## [Requirement 1]
Copy the listing word for word, from the line with "You are a computer-use agent." through the end of the listing.

==================================================

How to trade-Part 2 Complete guide for intermediate traders
PTS provides simple examples on how to clearly identify new trends in markets. Internalize these methods if you want to win
This training page contains no questions, just images and examples
Contents: Shows several methods of how to see when the trend has changed.
Golden and dead crosses - Trend line breaks - Percent off highs and
lows.
Still here? Good choice. After this page there will be a fun trading
game to enjoy before moving to part 3
Take some inspiration from this video of two methods in a combination. Note how both need to be in position for a trade. Winners are allowed to run.
The lower indicator is the Precision Divergence Finder
"PDF" which finds bottoms where a divergence in Demand
Index occurs.
The Precision Stop Indicator in the upper
panel is used to
confirm the rising trend AFTER the divergence signal.
This is something you can use once you raise
your trading education to a good level.
Begin part two of the beginners guide.
I have sufferred great pains to learn all these points, you
get them free.
Lets get started.
The method of trade timing ( when to buy and when to sell
)
If you think that experts traders always win,
then I have to disabuse you of this myth.
Expert
traders lose regularly, but they win by cutting losses and
letting profits grow and grow.
Just think on
this for a moment. Cutting losses........Running profits.
Let
it sink into your mind deeply as these two little phrases are
more valuable than gold and are one of the keys to success in
trading.
If you can't do it then you will never be a winning
trader.
The method of trading I have found to
be most profitable is known as Trend following.
Trends in stocks and futures etc
The wiggly line above is a very simplified example of the
ebb and flow of stock market trends.
Unfortunately the clarity of
actual market trends is rarely as clear as the diagram above,
if they were then trading would be many times easier than it
is.
So imagine you are on the left side of the
screen and you see the price falling ( turning into a down
trend ) the correct action is place a short trade with a stop
loss that trails to lock in profits and reduce risks.
Once the
trend begins rising the short position can be closed and a new
long position is opened when you buy the market.
Key points to remember about trend following
You don't know how far the price will move up or down
after you buy or sell
You don't know if you will win or
lose on each trade until it is closed.
You are trading
in expectation of the trade making a big move and enter a long
term trend phase.
You will expect to have more losing
trades than winning trades
You will expect to have
bigger winning trade than losing trades
You
don't know how far the price will move up or down after you
buy or sell
This is truthful reality, as those
who claim to predict the future with any level of accuracy are
deluded individuals. We can all make educated guesses and
sometimes will get it right but sometimes we will get it
wrong.
So instead of buying at 100p and pre-deciding
to sell at 110p the best approach is to observe there is a
change in trend and follow it until it ends. The methods of
trend detection will be covered later in this document.
You don't know if you will win or lose on each trade
until it is closed.

==================================================

## [Requirement 2]
List the trend-change methods that the trading guide's contents line names.

## [Data rows]

==================================================

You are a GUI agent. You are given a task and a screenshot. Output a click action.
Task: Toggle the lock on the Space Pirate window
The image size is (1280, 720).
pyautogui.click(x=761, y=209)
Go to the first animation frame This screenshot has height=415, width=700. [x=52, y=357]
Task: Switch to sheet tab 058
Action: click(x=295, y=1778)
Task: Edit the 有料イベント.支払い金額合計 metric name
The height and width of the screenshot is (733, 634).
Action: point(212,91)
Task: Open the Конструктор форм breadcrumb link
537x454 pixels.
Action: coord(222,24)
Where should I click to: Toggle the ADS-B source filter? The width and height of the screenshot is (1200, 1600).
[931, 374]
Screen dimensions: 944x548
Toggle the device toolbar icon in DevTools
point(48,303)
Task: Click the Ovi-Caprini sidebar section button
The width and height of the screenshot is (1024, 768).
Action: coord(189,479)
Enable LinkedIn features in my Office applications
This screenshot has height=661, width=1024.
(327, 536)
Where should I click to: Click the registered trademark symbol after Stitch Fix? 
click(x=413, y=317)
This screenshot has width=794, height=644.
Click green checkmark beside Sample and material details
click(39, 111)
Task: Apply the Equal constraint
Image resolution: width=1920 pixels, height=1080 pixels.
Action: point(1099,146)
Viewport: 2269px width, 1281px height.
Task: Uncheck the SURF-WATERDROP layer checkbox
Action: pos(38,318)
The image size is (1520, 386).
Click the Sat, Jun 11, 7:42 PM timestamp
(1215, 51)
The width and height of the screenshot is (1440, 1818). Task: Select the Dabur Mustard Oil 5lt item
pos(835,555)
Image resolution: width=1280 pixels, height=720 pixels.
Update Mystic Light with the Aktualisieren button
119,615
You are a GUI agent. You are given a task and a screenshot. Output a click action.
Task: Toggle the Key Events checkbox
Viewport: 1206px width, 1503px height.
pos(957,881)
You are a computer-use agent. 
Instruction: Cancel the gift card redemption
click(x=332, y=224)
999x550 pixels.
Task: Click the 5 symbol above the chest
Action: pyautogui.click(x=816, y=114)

==================================================

## [Solution 1]
You are a computer-use agent. 
Instruction: Cancel the gift card redemption
click(x=332, y=224)
999x550 pixels.
Task: Click the 5 symbol above the chest
Action: pyautogui.click(x=816, y=114)

## [Solution 2]
- Golden and dead crosses
- Trend line breaks
- Percent off highs and lows